§ **Required task**: In the rows below, swap every "Viewport" for "Canvas" and keep everything else unchanged.

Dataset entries
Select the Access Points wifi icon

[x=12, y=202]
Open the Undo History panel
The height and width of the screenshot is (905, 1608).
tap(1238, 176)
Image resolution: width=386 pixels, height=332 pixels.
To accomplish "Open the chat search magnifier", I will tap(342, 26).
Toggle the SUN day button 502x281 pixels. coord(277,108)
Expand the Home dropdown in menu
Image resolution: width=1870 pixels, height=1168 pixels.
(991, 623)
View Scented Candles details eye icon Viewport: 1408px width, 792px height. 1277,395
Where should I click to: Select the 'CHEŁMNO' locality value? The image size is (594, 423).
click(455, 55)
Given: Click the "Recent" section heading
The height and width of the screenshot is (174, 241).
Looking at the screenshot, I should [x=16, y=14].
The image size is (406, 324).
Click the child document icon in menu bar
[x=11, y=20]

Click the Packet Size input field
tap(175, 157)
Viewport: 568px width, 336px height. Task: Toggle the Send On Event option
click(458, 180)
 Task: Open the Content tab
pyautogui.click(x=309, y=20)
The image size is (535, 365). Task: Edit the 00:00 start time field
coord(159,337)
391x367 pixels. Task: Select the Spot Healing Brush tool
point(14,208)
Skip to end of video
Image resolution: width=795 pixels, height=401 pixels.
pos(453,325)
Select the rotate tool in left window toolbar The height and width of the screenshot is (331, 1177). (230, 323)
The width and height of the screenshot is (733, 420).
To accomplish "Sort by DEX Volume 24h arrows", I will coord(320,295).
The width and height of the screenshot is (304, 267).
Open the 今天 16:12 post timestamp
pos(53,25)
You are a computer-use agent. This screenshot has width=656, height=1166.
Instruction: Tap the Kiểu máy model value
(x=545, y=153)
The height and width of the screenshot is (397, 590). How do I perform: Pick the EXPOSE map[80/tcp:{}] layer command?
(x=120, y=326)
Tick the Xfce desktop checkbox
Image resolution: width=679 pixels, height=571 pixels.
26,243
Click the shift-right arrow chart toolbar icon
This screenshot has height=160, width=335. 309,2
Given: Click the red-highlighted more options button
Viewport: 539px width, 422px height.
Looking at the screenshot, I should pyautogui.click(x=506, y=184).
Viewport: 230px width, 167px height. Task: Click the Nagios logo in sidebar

§ **Answer below**:
Select the Access Points wifi icon

[x=12, y=202]
Open the Undo History panel
The height and width of the screenshot is (905, 1608).
tap(1238, 176)
Image resolution: width=386 pixels, height=332 pixels.
To accomplish "Open the chat search magnifier", I will tap(342, 26).
Toggle the SUN day button 502x281 pixels. coord(277,108)
Expand the Home dropdown in menu
Image resolution: width=1870 pixels, height=1168 pixels.
(991, 623)
View Scented Candles details eye icon Canvas: 1408px width, 792px height. 1277,395
Where should I click to: Select the 'CHEŁMNO' locality value? The image size is (594, 423).
click(455, 55)
Given: Click the "Recent" section heading
The height and width of the screenshot is (174, 241).
Looking at the screenshot, I should [x=16, y=14].
The image size is (406, 324).
Click the child document icon in menu bar
[x=11, y=20]

Click the Packet Size input field
tap(175, 157)
Canvas: 568px width, 336px height. Task: Toggle the Send On Event option
click(458, 180)
 Task: Open the Content tab
pyautogui.click(x=309, y=20)
The image size is (535, 365). Task: Edit the 00:00 start time field
coord(159,337)
391x367 pixels. Task: Select the Spot Healing Brush tool
point(14,208)
Skip to end of video
Image resolution: width=795 pixels, height=401 pixels.
pos(453,325)
Select the rotate tool in left window toolbar The height and width of the screenshot is (331, 1177). (230, 323)
The width and height of the screenshot is (733, 420).
To accomplish "Sort by DEX Volume 24h arrows", I will coord(320,295).
The width and height of the screenshot is (304, 267).
Open the 今天 16:12 post timestamp
pos(53,25)
You are a computer-use agent. This screenshot has width=656, height=1166.
Instruction: Tap the Kiểu máy model value
(x=545, y=153)
The height and width of the screenshot is (397, 590). How do I perform: Pick the EXPOSE map[80/tcp:{}] layer command?
(x=120, y=326)
Tick the Xfce desktop checkbox
Image resolution: width=679 pixels, height=571 pixels.
26,243
Click the shift-right arrow chart toolbar icon
This screenshot has height=160, width=335. 309,2
Given: Click the red-highlighted more options button
Canvas: 539px width, 422px height.
Looking at the screenshot, I should pyautogui.click(x=506, y=184).
Canvas: 230px width, 167px height. Task: Click the Nagios logo in sidebar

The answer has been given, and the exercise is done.